→ Document section:
ST. GEORGE'S CHURCH.



"My respecks to St. George and the Dragoon," wrote the gay and
festive showman, at the conclusion of an epistle--penned under the
very shadow of "moral wax statters"--to the Prince of Wales. And
there was no evil in such a benevolent expression of feeling.
George, the particular party referred to, occupies a prominent
position in our national escutcheonry, ant the "Dragoon" is a unique
creature always in his company, which it would be wrong to entirely
forget. The name of the saint sounds essentially English, and it has
been woven into the country's history. The nation is fond of its
Georges. We had four kings--not all of a saintly disposition--who
rejoiced in that name; we sometimes swear by the name of George; and
it plays as good a part as any other cognomen in our universal
system of christening. Nobody can really tell who St. George was,
and nobody will ever be able to do so. Gibbon fancies he was at one
time an unscrupulous bacon dealer, and that he finally did
considerable business in religious gammon. Butler, the Romish
historian, thinks he was martyred by Diocletian for telling that
amiable being a little of his mind; ancient fabulists make it out
that be killed a dragon, saved a fair virgin's life, and then did
something better than either--married her; medieval men, with a
knightly turn of mind, transmuted him into the patron of chivalry;
Edward III made him the patron of the Order of the Garter; the
Eastern and Western churches venerate him yet; Britains have turned
him into their country's tutelary saint; and many places of worship
have been dedicated to this curiously mythologic individual. We have
a church in Preston in this category; and it is of such church--St.
George's--we shall speak now.

In 1723 it was erected. Up to that time the Parish Church was the
only place of worship we had in connection with what is termed "the
Establishment;" St. George's was brought into existence as a "chapel
of ease" for it; and it is still one of the easiest, quietest, best
behaved places in the town. It was a plain brick edifice at the
beginning, but in 1843-4 the face of the church was hardened--it was
turned into stone, and it continues to have a substantial petrified
appearance. In 1848 a new chancel was built; and afterwards a dash
of Christian patriotism resulted in a new pulpit and reading desk.
The general building, which is of cruciform shape, has a subdued,
solemn, half-genteel, half-quaint look. There is neither
architectural maze nor ornamental flash in its construction. It is
plain all round, and is characterised by a simplicity of style which
could not be well reduced unless a severe plainness were adopted.
Its position is not in a very imposing locality, and the roads to it
are bad and irregular. Baines, the historian, says that St. George's
Church is situated between Fishergate and Friargate--rather a wide
definition applicable to about 500 other places ranging from
billiard rooms to foundries, from brewing yards to bedstead
warehouses in the same region. That brightest of all our historical
blades, "P. Whittle, F.A.S.," states that it is located on the
south-west side of Friargate--a better, but still very mystical,
exposition to all not actually acquainted with the place; whilst
Hardwicke comes up to the rescue in the panoply of modern exactness,
and tells us that it is on the south side of Fishergate. These
historians must have missed their way in trying to find the place,
and in their despair guessed at its real situation. There are many
ways to St. George's--you can get to it from Fishergate, Lune-
street, Friargate, or the Market place; but if each of those ways
was thrown into one complete whole, the road would still be
fifteenth rate. Tortuousness and dimness mark them, and a strong
backyard spirit of adventure must operate largely in the minds of
some who manage to reach the building.

→ Given data:

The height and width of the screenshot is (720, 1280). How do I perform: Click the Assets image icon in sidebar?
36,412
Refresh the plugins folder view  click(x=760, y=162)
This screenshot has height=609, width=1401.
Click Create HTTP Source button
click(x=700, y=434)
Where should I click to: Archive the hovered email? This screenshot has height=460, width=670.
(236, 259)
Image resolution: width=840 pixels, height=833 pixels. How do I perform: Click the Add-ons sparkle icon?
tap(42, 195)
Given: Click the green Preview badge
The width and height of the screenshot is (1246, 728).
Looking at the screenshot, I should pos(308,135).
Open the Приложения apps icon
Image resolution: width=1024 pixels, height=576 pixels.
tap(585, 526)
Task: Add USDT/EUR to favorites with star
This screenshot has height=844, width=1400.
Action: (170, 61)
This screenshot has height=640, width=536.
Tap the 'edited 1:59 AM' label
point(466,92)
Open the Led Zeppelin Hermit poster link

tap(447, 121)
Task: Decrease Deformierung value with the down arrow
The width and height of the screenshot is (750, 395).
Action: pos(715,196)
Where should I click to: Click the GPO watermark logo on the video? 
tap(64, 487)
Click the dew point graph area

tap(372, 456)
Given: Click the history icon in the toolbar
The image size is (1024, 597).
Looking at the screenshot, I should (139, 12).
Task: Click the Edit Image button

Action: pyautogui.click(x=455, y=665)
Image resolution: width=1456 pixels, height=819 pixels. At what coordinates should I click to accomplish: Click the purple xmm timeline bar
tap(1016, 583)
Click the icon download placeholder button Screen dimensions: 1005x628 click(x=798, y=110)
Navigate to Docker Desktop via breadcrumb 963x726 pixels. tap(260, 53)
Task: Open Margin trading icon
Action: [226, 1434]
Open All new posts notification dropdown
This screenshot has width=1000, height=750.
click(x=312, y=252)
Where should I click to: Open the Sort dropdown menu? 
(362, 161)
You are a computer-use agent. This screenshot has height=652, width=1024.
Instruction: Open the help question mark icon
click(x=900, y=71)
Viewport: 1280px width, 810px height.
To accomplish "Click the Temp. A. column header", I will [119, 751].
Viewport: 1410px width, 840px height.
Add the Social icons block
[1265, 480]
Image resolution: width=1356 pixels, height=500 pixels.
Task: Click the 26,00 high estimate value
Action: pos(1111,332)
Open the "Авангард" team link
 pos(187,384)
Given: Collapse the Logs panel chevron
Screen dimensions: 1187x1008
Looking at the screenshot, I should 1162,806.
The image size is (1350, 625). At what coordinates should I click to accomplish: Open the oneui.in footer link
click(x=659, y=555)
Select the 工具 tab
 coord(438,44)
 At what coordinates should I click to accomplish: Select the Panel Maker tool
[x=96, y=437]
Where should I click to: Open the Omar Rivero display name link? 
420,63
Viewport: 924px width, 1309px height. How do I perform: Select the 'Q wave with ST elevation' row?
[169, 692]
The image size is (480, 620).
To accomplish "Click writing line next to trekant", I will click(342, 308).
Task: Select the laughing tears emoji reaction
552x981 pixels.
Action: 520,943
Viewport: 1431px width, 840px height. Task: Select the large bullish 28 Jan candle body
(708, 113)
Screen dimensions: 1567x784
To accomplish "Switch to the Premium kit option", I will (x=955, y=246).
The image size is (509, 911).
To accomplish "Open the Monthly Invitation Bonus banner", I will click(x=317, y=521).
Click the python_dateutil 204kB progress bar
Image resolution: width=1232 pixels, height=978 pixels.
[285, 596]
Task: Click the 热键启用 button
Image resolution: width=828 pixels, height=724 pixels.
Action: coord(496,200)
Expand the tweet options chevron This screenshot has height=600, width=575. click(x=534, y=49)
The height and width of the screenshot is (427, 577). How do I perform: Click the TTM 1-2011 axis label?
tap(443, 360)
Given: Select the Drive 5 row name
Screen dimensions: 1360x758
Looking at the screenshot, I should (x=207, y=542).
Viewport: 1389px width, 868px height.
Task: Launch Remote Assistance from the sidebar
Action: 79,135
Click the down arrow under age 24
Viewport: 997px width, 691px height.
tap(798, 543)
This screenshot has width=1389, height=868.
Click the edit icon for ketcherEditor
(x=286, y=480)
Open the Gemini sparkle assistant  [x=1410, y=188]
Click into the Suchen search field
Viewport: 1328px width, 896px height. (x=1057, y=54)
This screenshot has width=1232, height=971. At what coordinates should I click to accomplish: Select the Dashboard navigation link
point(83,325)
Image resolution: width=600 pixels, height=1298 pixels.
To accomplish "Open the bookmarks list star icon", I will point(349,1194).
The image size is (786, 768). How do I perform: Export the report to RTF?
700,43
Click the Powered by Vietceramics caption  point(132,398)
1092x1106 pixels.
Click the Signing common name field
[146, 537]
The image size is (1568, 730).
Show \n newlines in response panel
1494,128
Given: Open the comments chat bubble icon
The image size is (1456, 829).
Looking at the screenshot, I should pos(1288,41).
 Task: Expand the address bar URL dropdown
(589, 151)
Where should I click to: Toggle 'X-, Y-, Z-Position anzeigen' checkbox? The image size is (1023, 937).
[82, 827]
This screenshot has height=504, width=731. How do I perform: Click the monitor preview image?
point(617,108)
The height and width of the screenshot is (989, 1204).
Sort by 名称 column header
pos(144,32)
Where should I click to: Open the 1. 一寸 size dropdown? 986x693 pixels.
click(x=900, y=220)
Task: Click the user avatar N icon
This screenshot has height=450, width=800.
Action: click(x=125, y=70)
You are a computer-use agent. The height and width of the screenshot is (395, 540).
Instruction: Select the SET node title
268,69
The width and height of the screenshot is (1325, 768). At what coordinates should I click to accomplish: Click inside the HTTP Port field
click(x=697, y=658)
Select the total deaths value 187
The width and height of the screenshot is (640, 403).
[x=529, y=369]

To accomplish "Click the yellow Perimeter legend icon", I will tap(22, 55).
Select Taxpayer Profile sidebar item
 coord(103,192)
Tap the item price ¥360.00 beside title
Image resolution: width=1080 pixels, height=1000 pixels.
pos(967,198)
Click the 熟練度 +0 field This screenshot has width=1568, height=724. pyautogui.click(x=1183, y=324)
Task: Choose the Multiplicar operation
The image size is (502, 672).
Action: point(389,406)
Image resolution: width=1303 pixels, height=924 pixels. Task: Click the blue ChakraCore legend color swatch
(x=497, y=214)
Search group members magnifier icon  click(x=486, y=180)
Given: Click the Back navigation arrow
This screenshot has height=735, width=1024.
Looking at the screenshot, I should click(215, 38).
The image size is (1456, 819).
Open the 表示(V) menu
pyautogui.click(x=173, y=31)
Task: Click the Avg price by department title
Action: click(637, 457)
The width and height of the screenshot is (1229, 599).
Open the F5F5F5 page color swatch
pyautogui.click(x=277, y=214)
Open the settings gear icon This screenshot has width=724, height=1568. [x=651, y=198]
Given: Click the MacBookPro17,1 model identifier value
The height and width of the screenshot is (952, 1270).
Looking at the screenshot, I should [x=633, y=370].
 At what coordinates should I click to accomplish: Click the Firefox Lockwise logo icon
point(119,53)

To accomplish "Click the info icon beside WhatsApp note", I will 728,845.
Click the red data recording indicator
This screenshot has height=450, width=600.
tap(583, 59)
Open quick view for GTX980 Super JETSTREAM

→ Problem to work on: Pick up the account of St. George's Church in Preston right after its last sentence and carry it forward in the same voice.

→ Task result:
The churchyard of St. George's has nothing interesting to the common
mind about it. The great bulk of the grave stones are put flat upon
the ground--arranged so that people can walk over them with ease and
comfort, whatever may become of the letters; and if it were not for
a few saplings which shoot out their bright foliage periodically,
and one very ancient little tree which has become quite tired of
that business, the yard would look very grave and monotonous. The
principal entrance can be reached by way of Lune-street or Chapel-
walks; but when you have got to it, there is nothing very peculiar
to be seen. It is plain, rather gloomy, and in no way interesting.

The interior of the church wears a somewhat similar complexion; but
it improves by observation, and in the end you like it for its
thorough simplicity. No place of worship can in its internal
arrangements be much plainer than St. George's. If it were not for
three stained windows in the chancel, which you can but faintly make
out at a distance, nothing which could by any possibility be termed
ornamental would at first sight strike you. On reaching the centre
of the place you get a moderately clear view of the pulpit which
somewhat edifies the mind; and, on turning right round, you see a
magnificent organ which compensates for multitudes of defects, and
below it--in front of the orchestra--a rather powerful
representation of the royal arms, a massive lion and unicorn,
"fighting for the crown" as usual, and got up in polished wood work.
We see no reason why there should not be something put up
contiguously, emblematic of St. George and the dragon. It is very
unfair to the saint and unjust to the dragon to ignore them
altogether--The Ten Commandments are put on one side in this church-
-not done away with, but erected in a lateral position, very near a
corner and somewhat out of the way. One of the historians previously
quoted says that St. George's used to be "heated by what is commonly
called a cockle"--some sort of a warmth radiating apparatus, which
he describes minutely and with apparent pleasure. We have not
inquired specially as to the fate of this cockle. It may still have
an existence in the sacred edifice, or it may have given way, as all
cockles must do in the end, whether in churches or private houses,
to hot-water arrangements. The pews in St. George's are of the old,
fashioned, patriarchal character. They are of all sizes an
irregularity quite refreshing peculiarises them; there are hardly
two alike in the building; and a study of the laws of variety must
have been made by those who had the management of their
construction. Private interests and family requirements have
probably regulated the size of them. Some of the pews are narrow and
hard to get into--a struggle has to be made before you can fairly
take possession; others are broader and easier to enter: a few are
very capacious and might be legitimately licensed to carry a dozen
inside with safety; nearly all or them are lined with green baize,
much of which is now getting into the sere and yellow leaf period of
life; many of them are well-cushioned--green being the favourite
colour; and in about the same number Brussels carpets may be found.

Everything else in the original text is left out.